ELEVEN CENT ORACLE
Dreamed 1998/11/12 by Chris Wayan
I follow the wanderings of a tribe in Alaska that migrates south every winter, like birds--maybe as far as California. Since they can't fly, they wait till early winter, when the rivers freeze, so they can skate and sled south on them. Easier than the mud and rain of fall.
Two of them are Euro-looking guys with military manners and hairstyles. They go to sleep in the snow. Right in it--they don't build shelters but burrow right in and even tuck it over them like a blanket. Bare hands and heads, light clothing. Surely it'll melt to icewater and kill them. Insane! But the others treat this as normal. Not even Inuit could just lie down and sleep in snow like that. Maybe they're not human, but migratory birds in human form or something.

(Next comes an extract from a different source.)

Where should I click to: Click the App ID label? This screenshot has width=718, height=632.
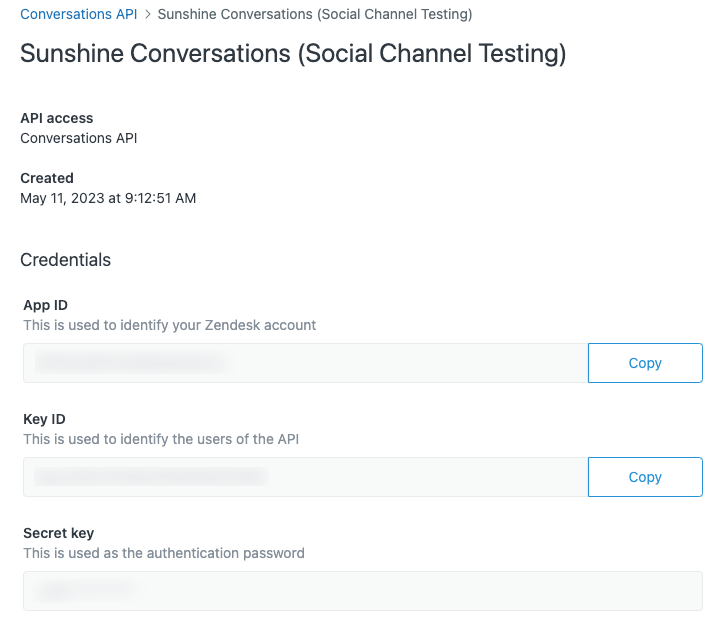tap(45, 305)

The migratory band reaches a big wooden lodge where they'll spend the night--except the two military guys, who sleep outside in the snow as usual.

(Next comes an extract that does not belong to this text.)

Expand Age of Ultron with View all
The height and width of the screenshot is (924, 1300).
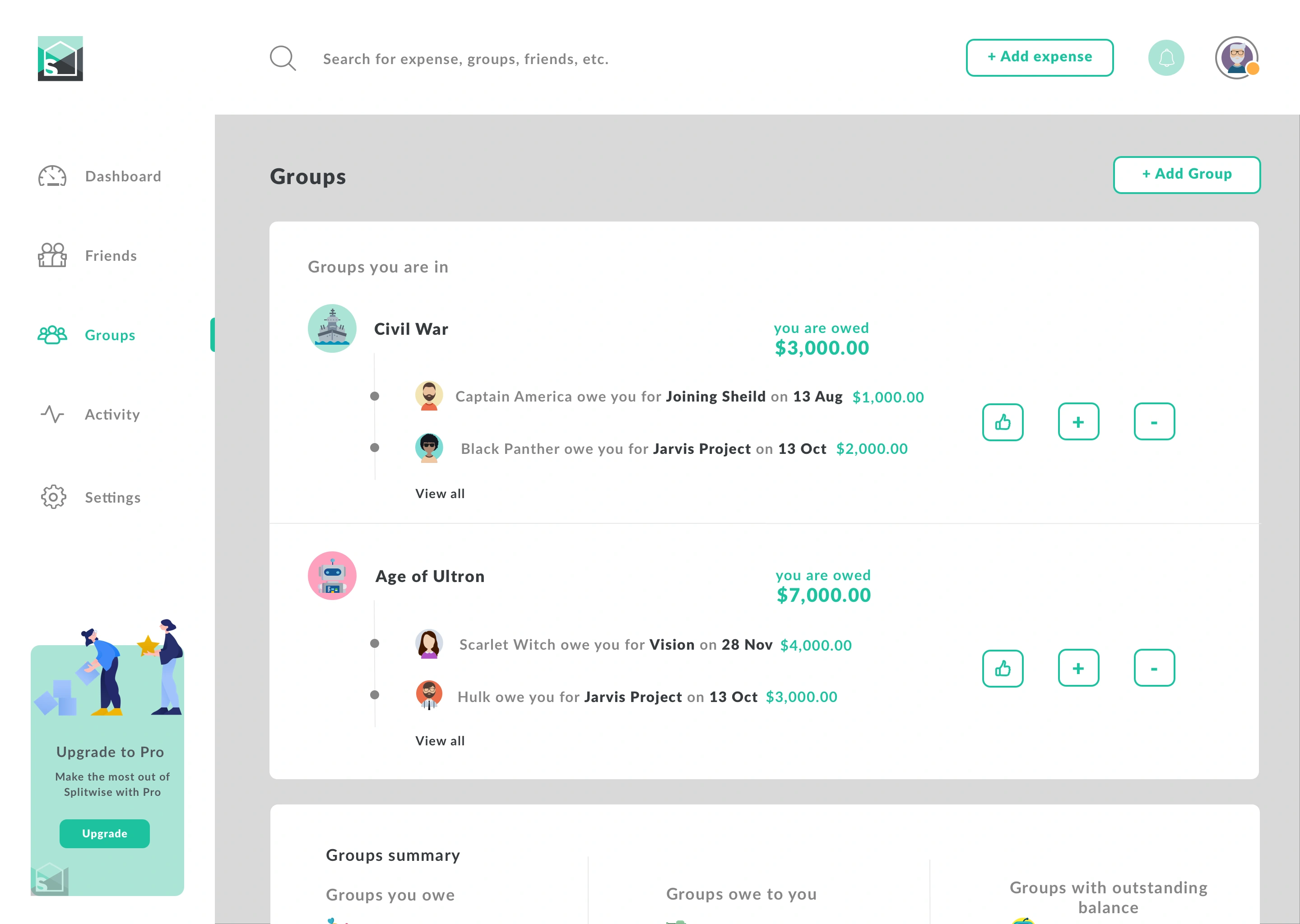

The leader of this band is a dark lean fiftyish eagle-nosed woman in furs. As the group settles in, she looks around for the twins. Not her daughters--her nieces? Beautiful and as alike as twins, but I'm told they aren't really--just best friends. Small, slender, in light brown fur coats making them look like summer martens or ermines.
But they rebel. First they get very busy and make it hard for the Leader to find them, though without actually hiding. When she pins them down at last, they protest "modern conditions make these deprivations unecessary."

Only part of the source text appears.